Even though new credit card reforms are sweeping the industry, which is scheduled to go into effect as early as December 1st, Bank of America customers have not yet seen the last of the credit card fees and charges that are costing them their hard earned dollars.
Charlotte, N.C. based Bank of America said last week that they will not raise credit card interest rates before the implementation of the new credit card laws, but that announcement did not state that it will not charge ‘new’ credit card fees. This is a move by Bank of America to gain back the anticipated revenue loss caused by the new credit card laws. Bank of America revealed that they are making plans to impose annual fees on a number of their cardholders as soon as next year.
According to BofA spokesperson Betty Reiss, the annual fees would range from $29 to $99, and the proposed fee would initially affect about 1% of the bank’s credit card customers. “We’re testing this to see what the feedback is. In terms of any plans going forward, we haven’t made any decisions yet,” said Reiss.
Bank of America is one of the largest credit card companies in the country with about 80.2 million cards issued and in circulation. BofA is third only to Chase with 119.4 million cards and Citibanks with 92 million cards.
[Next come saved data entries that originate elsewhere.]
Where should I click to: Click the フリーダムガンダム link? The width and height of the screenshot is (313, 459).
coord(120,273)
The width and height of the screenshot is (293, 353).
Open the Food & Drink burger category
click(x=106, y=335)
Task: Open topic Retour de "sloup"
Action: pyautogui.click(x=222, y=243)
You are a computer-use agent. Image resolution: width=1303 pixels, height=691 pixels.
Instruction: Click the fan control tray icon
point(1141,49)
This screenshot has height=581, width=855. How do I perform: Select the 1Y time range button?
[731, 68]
So who will be affected by the annual credit card fees? The customers that could be the first affected are being selected based on their risk and profitability, which means, those cardholders who are in good standing, never pay late and almost never get charged with interest fees could be the first ones hit by the new annual fees. I guess it does not pay to be a good customer anymore, or you have to pay because you are a good customer.
Customer complaints of the steep interest rate hikes and the sudden cut in credit card limits prompted congress to take action against some banks’ practices. The new credit card consumer protection laws include how and when a bank or credit card company can raise interest rates and fees, the reason why banks are changing their policies now, before the law takes effect, as early as December 1st of this year.
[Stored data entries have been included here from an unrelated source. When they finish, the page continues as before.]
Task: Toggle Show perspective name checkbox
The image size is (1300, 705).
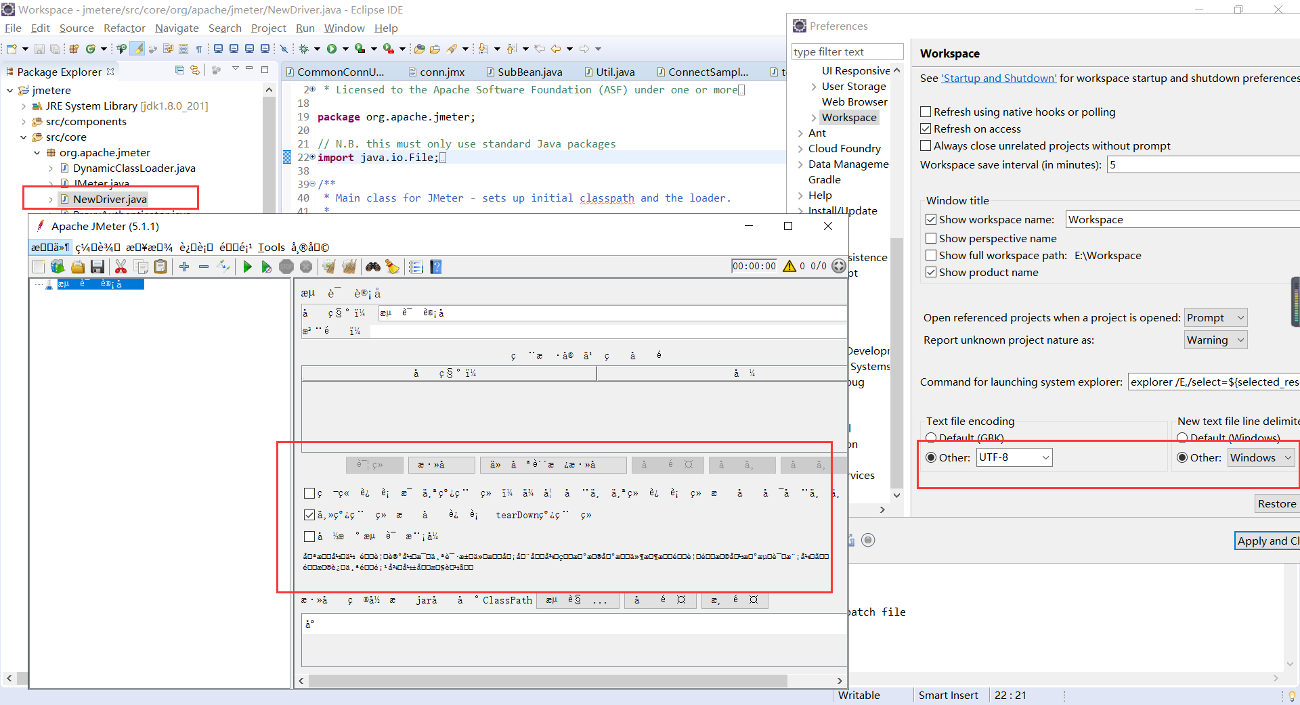Action: (931, 239)
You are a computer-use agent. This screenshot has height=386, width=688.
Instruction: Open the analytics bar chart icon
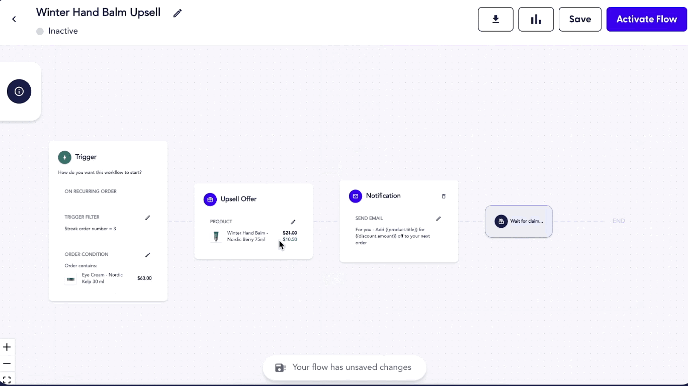pos(536,20)
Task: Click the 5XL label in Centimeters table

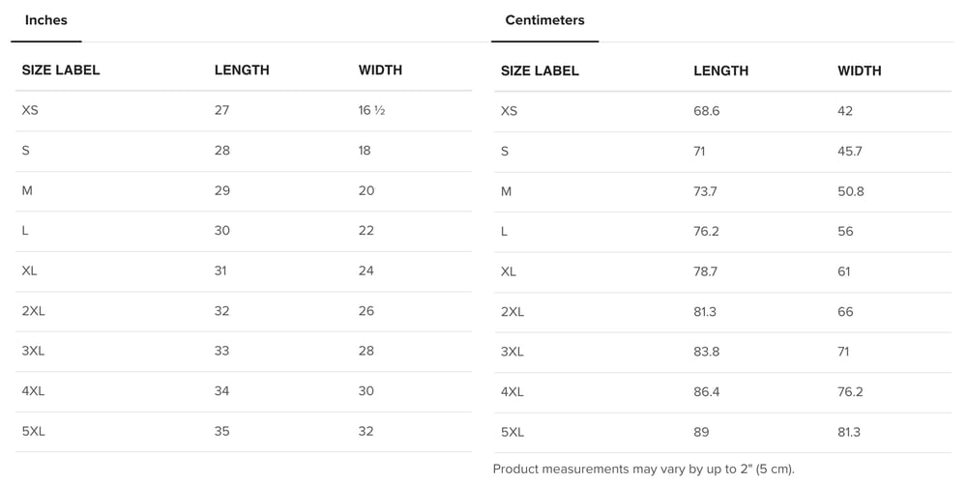Action: 513,432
Bank of America states that their decision to charge the additional annual fee is “in response to market changes, new federal laws and regulations, and the increasing cost of providing unsecure credit.” If a customer is affected by the new changes and is required to pay the annual fee, they will have the option to reject it, but by rejecting the fee the card company can have their account closed.
Does this sound fair? I know when I get those new terms I’m rejecting it as I have a credit card from Bank of America and would fall under the ‘good customer’ category.